Stephen J. Morse is the Ferdinand Wakeman Hubbell Professor of Law, Professor of Psychology and Law in Psychiatry, and Associate Director of the Center for Neuroscience and Society at the University of Pennsylvania. He is a veteran in the fields of psychology and law and was instrumental in building the MacArthur Law and Neuroscience Project. Being both a scientist and a legal expert, he understands and writes extensively on the relevance of neuroscience to law. He also serves as a member of the MacArthur Foundation Research Network on Law and neuroscience.

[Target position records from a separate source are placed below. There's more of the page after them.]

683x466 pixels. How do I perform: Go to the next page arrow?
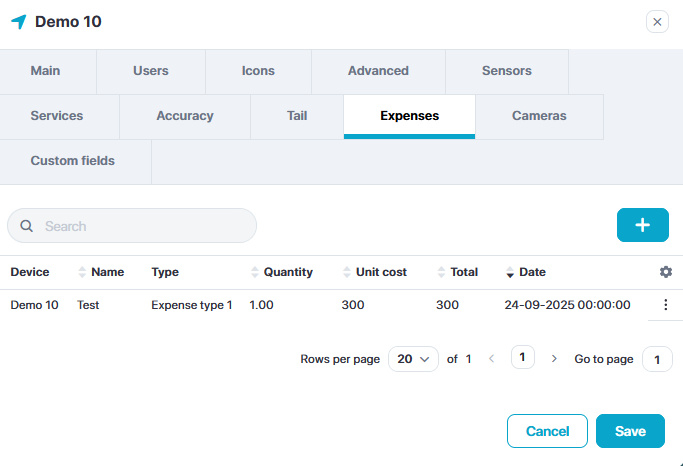(x=554, y=359)
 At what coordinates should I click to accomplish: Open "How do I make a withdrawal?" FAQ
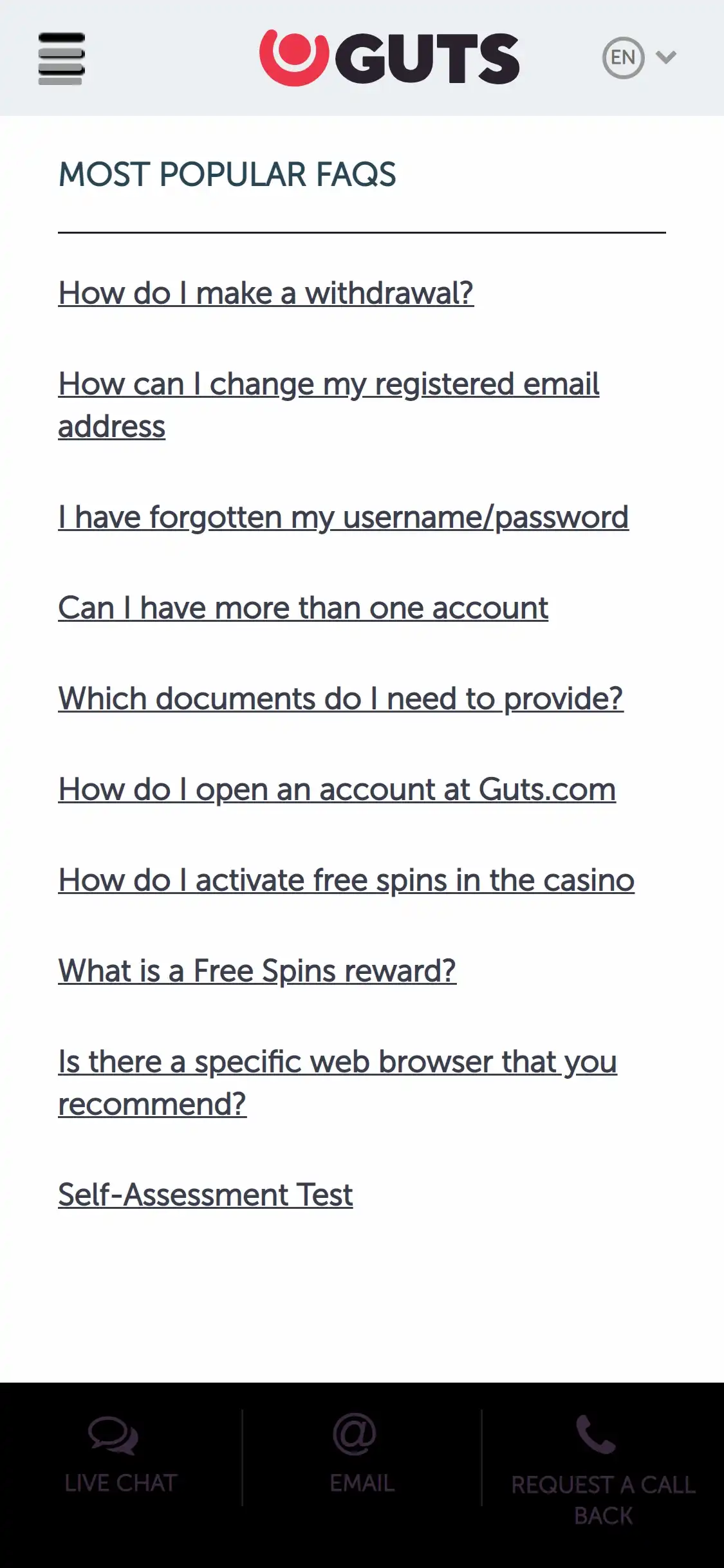point(266,294)
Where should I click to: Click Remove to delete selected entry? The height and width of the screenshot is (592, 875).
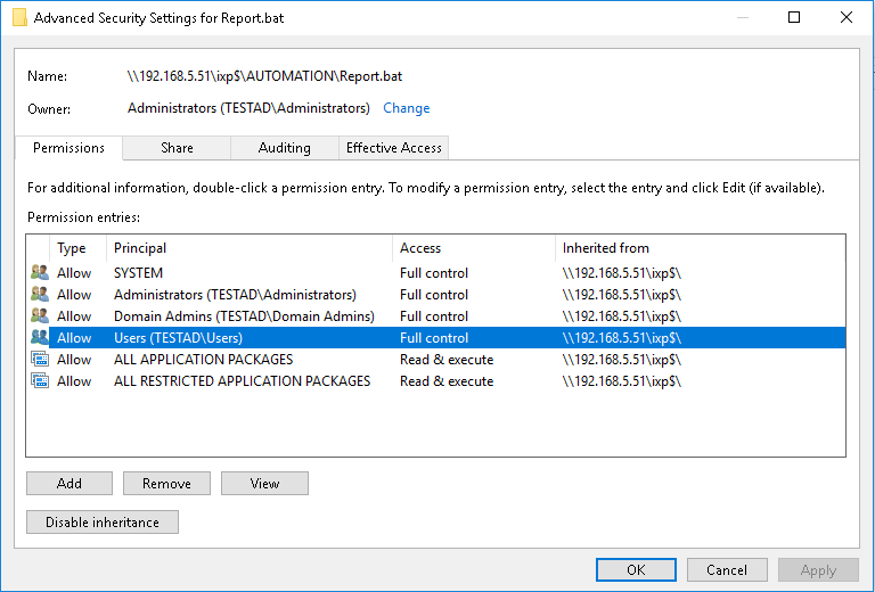tap(166, 483)
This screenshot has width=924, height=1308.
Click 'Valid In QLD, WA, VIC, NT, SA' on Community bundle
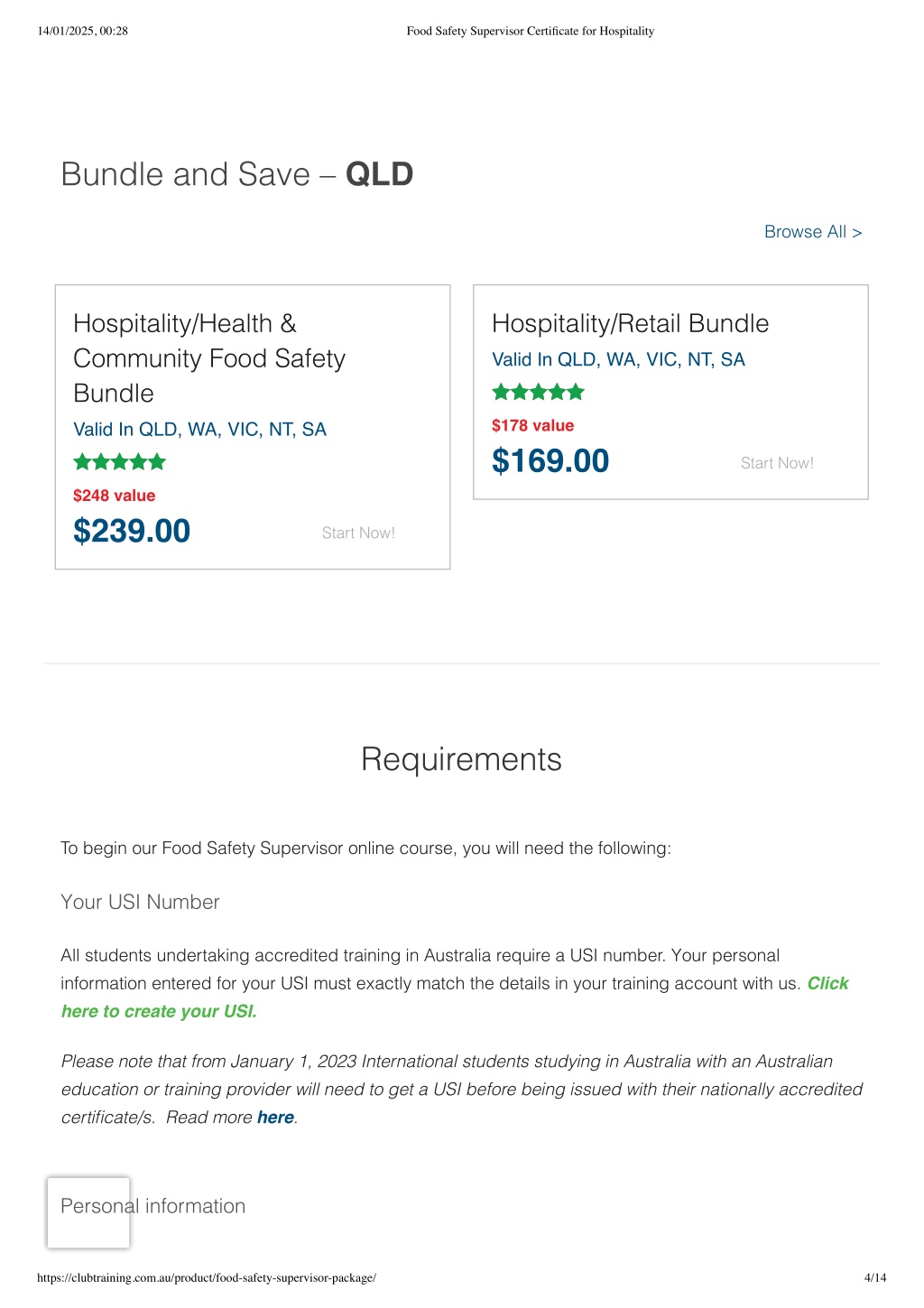pyautogui.click(x=199, y=430)
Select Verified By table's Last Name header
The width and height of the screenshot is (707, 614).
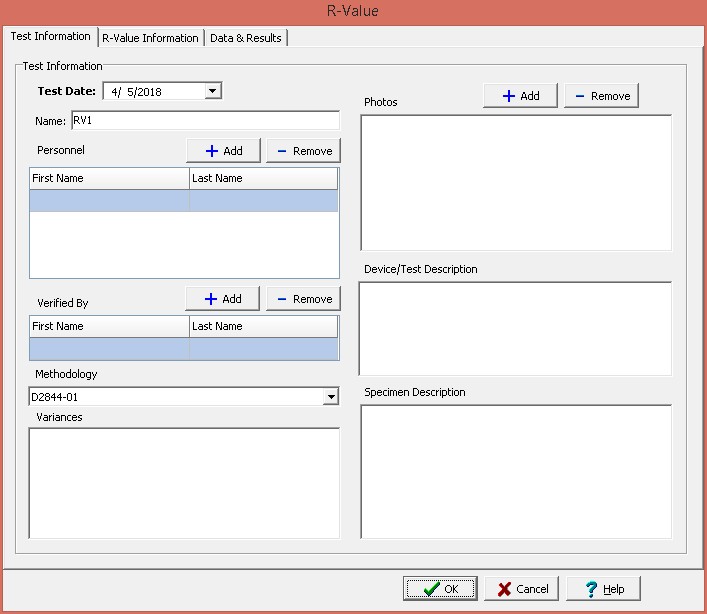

This event is based on a two-part PBS special, “Brains on Trial with Alan Alda,” scheduled for broadcast on September 11 and 18 at 10PM. Watch the preview below:
Brains on Trial with Alan Alda takes a fictitious crime – a convenience store robbery that goes horribly wrong – and builds from it a gripping courtroom drama. As the trial unfolds it takes us into the brains of the major participants – defendant, witnesses, jurors, judge – while Alan Alda visits the laboratories of some dozen neuroscientists exploring how brains work when they become entangled with the law. The research he discovers poses the controversial question: How does our rapidly expanding ability to peer into people’s minds and decode their thoughts and feelings affect trials like the one we are watching in the future? And should it?